Importância da palavra
Yáconis e Britto, que atuam juntos pela primeira vez (feita exceção aos teleteatros da extinta TV Tupi, nos anos 50), são devotos do verbo, jamais saltam a chamada leitura de mesa na criação de um espetáculo. A palavra sempre teve importância no trabalho da atriz.
Em 1976, durante o ensaio de uma peça, Yáconis dava uma entrevista na platéia quando o jornalista se queixou do "blablablá", da "falta de modernidade" nas falas que se ouvia de Paulo Autran no palco naquele momento. A atriz arrancou-lhe o bloco de anotações. "Você está há uma hora me entrevistando, usando a palavra, e vem criticar um colega meu por isso? Volte depois para me entrevistar de forma moderna, sem palavra", esbravejou.

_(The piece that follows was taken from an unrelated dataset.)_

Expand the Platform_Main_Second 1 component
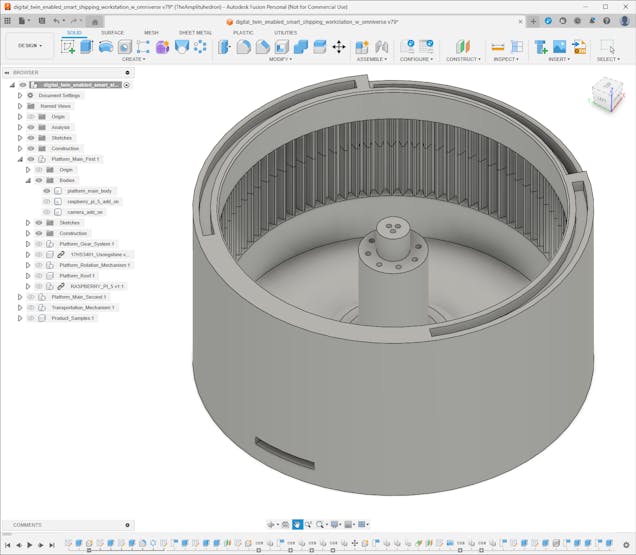Screen dimensions: 636x555 point(19,297)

"A palavra continua viva", diz Yáconis.
"Não fizemos nenhum laboratório cavernoso. Eu os prendi na mesa durante meses", diz Souza. No teatro, laboratório designa exercícios em que atores buscam seus personagens.
"Hoje, faz-se teatro como se faz televisão", diz Britto. "Os atores se acostumam a resolver tudo rápido, não lêem, não pensam. Se é para chorar, choram; para rir, riem; para debochar, debocham. Fazem só a ação do verbo, mas sem brilho."
A encenação de "Longa Jornada de um Dia Noite Adentro" atém-se ainda aos diálogos cortados por silêncios ou pelo agudo da música incidental que sublimam o desespero de Mary, do marido James e dos filhos Jamie e Edmund.
Nesse abismo, o contraponto se dá pela empregada Catheleen, à margem do desprezo e do amor incondicionais, paradoxalmente mútuos.
A mãe, entorpecida pela morfina, reclama as dores de um casamento frustrado. "Consegui atingir uma delicadeza rara no papel; eu, uma atriz de natureza violenta, visceral", afirma Yáconis.
O marido, de origem humilde, é condenado a interpretar a montagem popular de "O Conde de Monte Cristo", na Broadway, por anos a fio; quanto mais ganhou dinheiro na vida, mais a avareza e a pobreza de espírito.
Jamie, o primogênito, chafurda no uísque e escarnece do caçula, cujo nascimento teria levado a mãe à droga. No círculo vicioso das culpas, Edmund sofre de tuberculose, tenta escapar do turbilhão familiar como poeta e escritor, mas aquela passagem pela casa de verão, antes do sanatório, poderá condená-lo de vez à doença -ou à cura, sabe-se lá.

LONGA JORNADA DE UM DIA NOITE ADENTRO. De: Eugene O'Neill. Tradução: Barbara Heliodora. Com: Cleyde Yáconis, Sergio Britto e outros. Onde: CCBB (r. Álvares Penteado, 112, SP, tel. 0/xx/11/3113-3651). Quando: pré-estréia hoje, para convidados; estréia amanhã, às 19h30; de qui. a dom., às 19h30. Quanto: R$ 15. Até 9/3. Patrocinador: Banco do Brasil.